§ **Activity**: Copy the following lines character for character, with nothing changed.

§ **Record set**:
........

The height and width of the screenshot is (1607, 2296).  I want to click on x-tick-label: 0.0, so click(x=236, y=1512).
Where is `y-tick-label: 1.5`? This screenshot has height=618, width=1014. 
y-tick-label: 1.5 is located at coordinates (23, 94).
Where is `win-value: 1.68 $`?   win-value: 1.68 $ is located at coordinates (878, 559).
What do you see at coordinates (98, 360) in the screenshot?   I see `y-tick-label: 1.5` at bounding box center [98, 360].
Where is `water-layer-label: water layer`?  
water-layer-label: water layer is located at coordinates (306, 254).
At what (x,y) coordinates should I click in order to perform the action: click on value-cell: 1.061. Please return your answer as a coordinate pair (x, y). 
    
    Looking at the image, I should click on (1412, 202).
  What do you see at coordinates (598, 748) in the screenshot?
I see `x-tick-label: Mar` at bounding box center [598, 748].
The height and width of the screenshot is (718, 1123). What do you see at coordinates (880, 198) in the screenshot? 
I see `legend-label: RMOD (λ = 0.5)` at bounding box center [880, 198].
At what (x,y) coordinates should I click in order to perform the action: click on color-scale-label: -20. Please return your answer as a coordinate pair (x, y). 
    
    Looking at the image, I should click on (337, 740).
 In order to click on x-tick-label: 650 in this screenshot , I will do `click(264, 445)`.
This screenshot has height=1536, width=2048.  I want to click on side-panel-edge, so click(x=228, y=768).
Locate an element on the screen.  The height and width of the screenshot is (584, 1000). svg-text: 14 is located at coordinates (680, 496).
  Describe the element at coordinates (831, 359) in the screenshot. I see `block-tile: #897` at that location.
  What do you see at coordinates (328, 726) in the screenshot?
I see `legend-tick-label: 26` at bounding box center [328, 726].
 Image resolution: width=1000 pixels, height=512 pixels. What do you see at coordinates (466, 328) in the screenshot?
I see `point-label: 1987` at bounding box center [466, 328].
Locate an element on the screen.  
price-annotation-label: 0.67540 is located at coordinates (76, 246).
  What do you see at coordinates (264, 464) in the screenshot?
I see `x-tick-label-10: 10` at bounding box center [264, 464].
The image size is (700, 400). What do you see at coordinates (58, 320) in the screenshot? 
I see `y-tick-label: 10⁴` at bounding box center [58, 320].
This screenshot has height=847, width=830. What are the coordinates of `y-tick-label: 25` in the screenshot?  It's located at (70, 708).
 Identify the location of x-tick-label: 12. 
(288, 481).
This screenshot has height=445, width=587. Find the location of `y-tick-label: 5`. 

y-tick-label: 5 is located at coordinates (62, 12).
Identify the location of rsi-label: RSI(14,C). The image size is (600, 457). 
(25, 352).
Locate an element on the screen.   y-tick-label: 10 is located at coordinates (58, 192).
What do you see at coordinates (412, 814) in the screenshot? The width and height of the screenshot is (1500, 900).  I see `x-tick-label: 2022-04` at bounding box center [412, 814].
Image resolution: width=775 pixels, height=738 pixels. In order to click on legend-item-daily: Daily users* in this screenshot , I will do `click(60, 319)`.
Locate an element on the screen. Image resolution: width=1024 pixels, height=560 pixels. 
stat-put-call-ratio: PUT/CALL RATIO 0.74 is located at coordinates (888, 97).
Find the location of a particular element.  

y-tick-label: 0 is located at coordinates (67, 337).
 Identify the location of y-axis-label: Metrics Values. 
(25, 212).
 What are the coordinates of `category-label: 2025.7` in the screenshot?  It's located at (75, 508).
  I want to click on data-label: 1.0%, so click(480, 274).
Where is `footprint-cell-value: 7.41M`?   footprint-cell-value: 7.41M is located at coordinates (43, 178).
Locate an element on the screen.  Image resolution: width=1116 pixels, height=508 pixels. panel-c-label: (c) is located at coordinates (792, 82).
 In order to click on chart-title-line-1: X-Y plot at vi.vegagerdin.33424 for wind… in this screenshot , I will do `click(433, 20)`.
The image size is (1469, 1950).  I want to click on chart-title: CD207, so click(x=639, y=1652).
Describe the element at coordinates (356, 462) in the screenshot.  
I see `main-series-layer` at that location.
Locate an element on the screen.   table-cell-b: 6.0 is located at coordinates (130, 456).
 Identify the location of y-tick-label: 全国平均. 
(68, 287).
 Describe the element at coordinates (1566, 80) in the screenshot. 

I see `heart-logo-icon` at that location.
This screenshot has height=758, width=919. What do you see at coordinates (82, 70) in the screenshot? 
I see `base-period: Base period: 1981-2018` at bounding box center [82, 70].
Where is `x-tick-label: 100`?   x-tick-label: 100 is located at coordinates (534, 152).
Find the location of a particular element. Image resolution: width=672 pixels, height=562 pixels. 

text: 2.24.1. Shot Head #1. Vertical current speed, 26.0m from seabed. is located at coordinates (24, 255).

........

§ **Answer area**:
The height and width of the screenshot is (1607, 2296).  I want to click on x-tick-label: 0.0, so click(x=236, y=1512).
Where is `y-tick-label: 1.5`? This screenshot has height=618, width=1014. 
y-tick-label: 1.5 is located at coordinates (23, 94).
Where is `win-value: 1.68 $`?   win-value: 1.68 $ is located at coordinates (878, 559).
What do you see at coordinates (98, 360) in the screenshot?   I see `y-tick-label: 1.5` at bounding box center [98, 360].
Where is `water-layer-label: water layer`?  
water-layer-label: water layer is located at coordinates (306, 254).
At what (x,y) coordinates should I click in order to perform the action: click on value-cell: 1.061. Please return your answer as a coordinate pair (x, y). 
    
    Looking at the image, I should click on (1412, 202).
  What do you see at coordinates (598, 748) in the screenshot?
I see `x-tick-label: Mar` at bounding box center [598, 748].
The height and width of the screenshot is (718, 1123). What do you see at coordinates (880, 198) in the screenshot? 
I see `legend-label: RMOD (λ = 0.5)` at bounding box center [880, 198].
At what (x,y) coordinates should I click in order to perform the action: click on color-scale-label: -20. Please return your answer as a coordinate pair (x, y). 
    
    Looking at the image, I should click on (337, 740).
 In order to click on x-tick-label: 650 in this screenshot , I will do `click(264, 445)`.
This screenshot has height=1536, width=2048.  I want to click on side-panel-edge, so click(x=228, y=768).
Locate an element on the screen.  The height and width of the screenshot is (584, 1000). svg-text: 14 is located at coordinates (680, 496).
  Describe the element at coordinates (831, 359) in the screenshot. I see `block-tile: #897` at that location.
  What do you see at coordinates (328, 726) in the screenshot?
I see `legend-tick-label: 26` at bounding box center [328, 726].
 Image resolution: width=1000 pixels, height=512 pixels. What do you see at coordinates (466, 328) in the screenshot?
I see `point-label: 1987` at bounding box center [466, 328].
Locate an element on the screen.  
price-annotation-label: 0.67540 is located at coordinates (76, 246).
  What do you see at coordinates (264, 464) in the screenshot?
I see `x-tick-label-10: 10` at bounding box center [264, 464].
The image size is (700, 400). What do you see at coordinates (58, 320) in the screenshot? 
I see `y-tick-label: 10⁴` at bounding box center [58, 320].
This screenshot has height=847, width=830. What are the coordinates of `y-tick-label: 25` in the screenshot?  It's located at (70, 708).
 Identify the location of x-tick-label: 12. 
(288, 481).
This screenshot has height=445, width=587. Find the location of `y-tick-label: 5`. 

y-tick-label: 5 is located at coordinates (62, 12).
Identify the location of rsi-label: RSI(14,C). The image size is (600, 457). 
(25, 352).
Locate an element on the screen.   y-tick-label: 10 is located at coordinates (58, 192).
What do you see at coordinates (412, 814) in the screenshot? The width and height of the screenshot is (1500, 900).  I see `x-tick-label: 2022-04` at bounding box center [412, 814].
Image resolution: width=775 pixels, height=738 pixels. In order to click on legend-item-daily: Daily users* in this screenshot , I will do `click(60, 319)`.
Locate an element on the screen. Image resolution: width=1024 pixels, height=560 pixels. 
stat-put-call-ratio: PUT/CALL RATIO 0.74 is located at coordinates (888, 97).
Find the location of a particular element.  

y-tick-label: 0 is located at coordinates (67, 337).
 Identify the location of y-axis-label: Metrics Values. 
(25, 212).
 What are the coordinates of `category-label: 2025.7` in the screenshot?  It's located at (75, 508).
  I want to click on data-label: 1.0%, so click(480, 274).
Where is `footprint-cell-value: 7.41M`?   footprint-cell-value: 7.41M is located at coordinates (43, 178).
Locate an element on the screen.  Image resolution: width=1116 pixels, height=508 pixels. panel-c-label: (c) is located at coordinates (792, 82).
 In order to click on chart-title-line-1: X-Y plot at vi.vegagerdin.33424 for wind… in this screenshot , I will do `click(433, 20)`.
The image size is (1469, 1950).  I want to click on chart-title: CD207, so click(x=639, y=1652).
Describe the element at coordinates (356, 462) in the screenshot.  
I see `main-series-layer` at that location.
Locate an element on the screen.   table-cell-b: 6.0 is located at coordinates (130, 456).
 Identify the location of y-tick-label: 全国平均. 
(68, 287).
 Describe the element at coordinates (1566, 80) in the screenshot. 

I see `heart-logo-icon` at that location.
This screenshot has height=758, width=919. What do you see at coordinates (82, 70) in the screenshot? 
I see `base-period: Base period: 1981-2018` at bounding box center [82, 70].
Where is `x-tick-label: 100`?   x-tick-label: 100 is located at coordinates (534, 152).
Find the location of a particular element. Image resolution: width=672 pixels, height=562 pixels. 

text: 2.24.1. Shot Head #1. Vertical current speed, 26.0m from seabed. is located at coordinates (24, 255).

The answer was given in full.